# How to Build a Pneumatic Tube System



## DLawlessHardwar (Oct 23, 2012)

I didn't know where to post this so I just went with general. We put together a nice tube system to save the shipping department from going up and down the stairs 100 times a day.

We've got a nice shop onsite and build all sorts of stuff to keep our business going so hopefully I'll post other stuff in the future too. This is our first video. Shows in great detail how to make a pneumatic tube system for real cheap and pretty quickly. Only basic tools needed.


----------



## kwikfishron (Mar 11, 2010)

Very cool DL, I moved this to Project Showcase for you.

Welcome to the site!


----------



## DLawlessHardwar (Oct 23, 2012)

kwikfishron said:


> Welcome to the site!


Thanks a lot!
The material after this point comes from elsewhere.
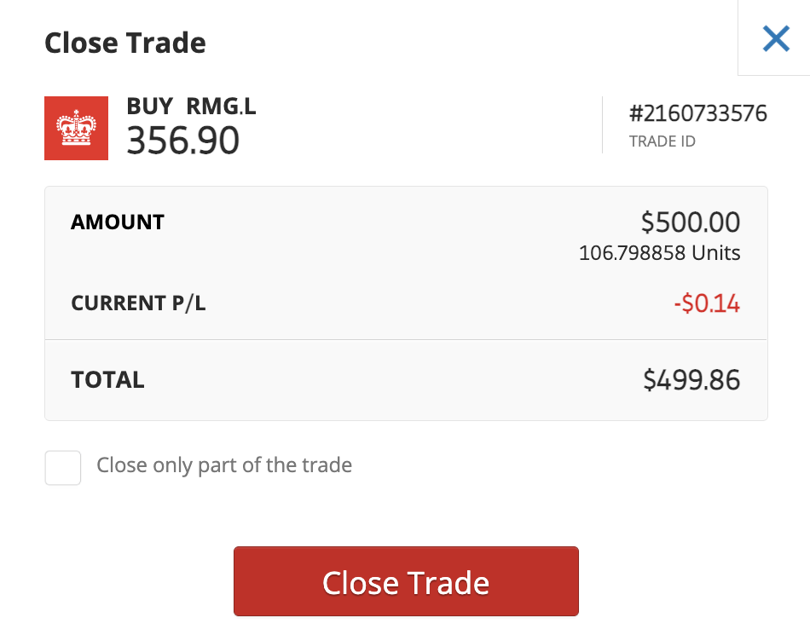Select the BUY RMG.L ticker label
This screenshot has width=810, height=629.
coord(191,107)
Hopefully we'll churn a few more things out soon to post. It's much easier to just do something than to do something and video tape it as I'm sure many here know.

Have a good one.


----------



## Firefighter3244 (Feb 21, 2011)

Cool! Question/possible tip. Once it's sent one way, it doesn't go anywhere once turned off right. 
Putting a short timer on it would allow you to press a button to send it and since it takes 5 seconds (as an example) to get there you could set the timer to 6 seconds and you wouldn't have to manually shut off the system each time. Basically an Auto shut off feature....
Might save wear/tear and the noise. :shrugs: Just ideas!


----------



## DLawlessHardwar (Oct 23, 2012)

Firefighter3244 said:


> Cool! Question/possible tip. Once it's sent one way, it doesn't go anywhere once turned off right.


Thanks for the interest!

As with building anything you kinda roll with the punches once it's done. In theory you are correct. A timer would work great on ours because the cannister does just stick at the top. HOWEVER, we didn't design it that way and it was just luck that it did stay up there and not slide back down.
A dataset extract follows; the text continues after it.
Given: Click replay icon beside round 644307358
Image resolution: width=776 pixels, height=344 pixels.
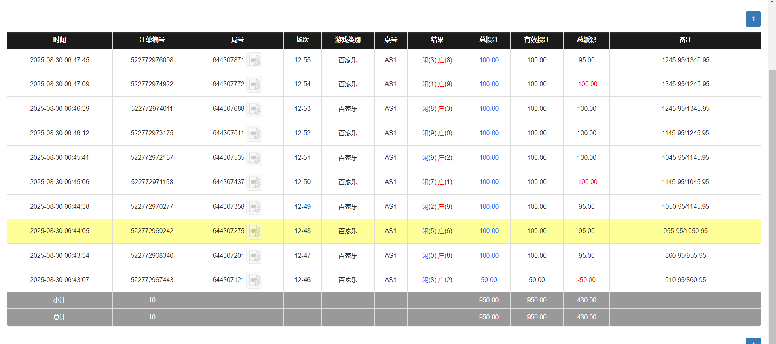Looking at the screenshot, I should pos(254,207).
We anticipated leaving it on until someone grabbed it or that we'd have to tweak it once we finished. Luckily that wasn't the case and there is enough friction at the top for it to stay. Our goes up an industrial staircase so the grade isn't that steep which helps. If it was much steeper we'd have to rig something up to get it from sliding back down.

Now you could surely put something with a bit of stick or friction at the top and it'd stick for sure. But it was not necessary for us.


----------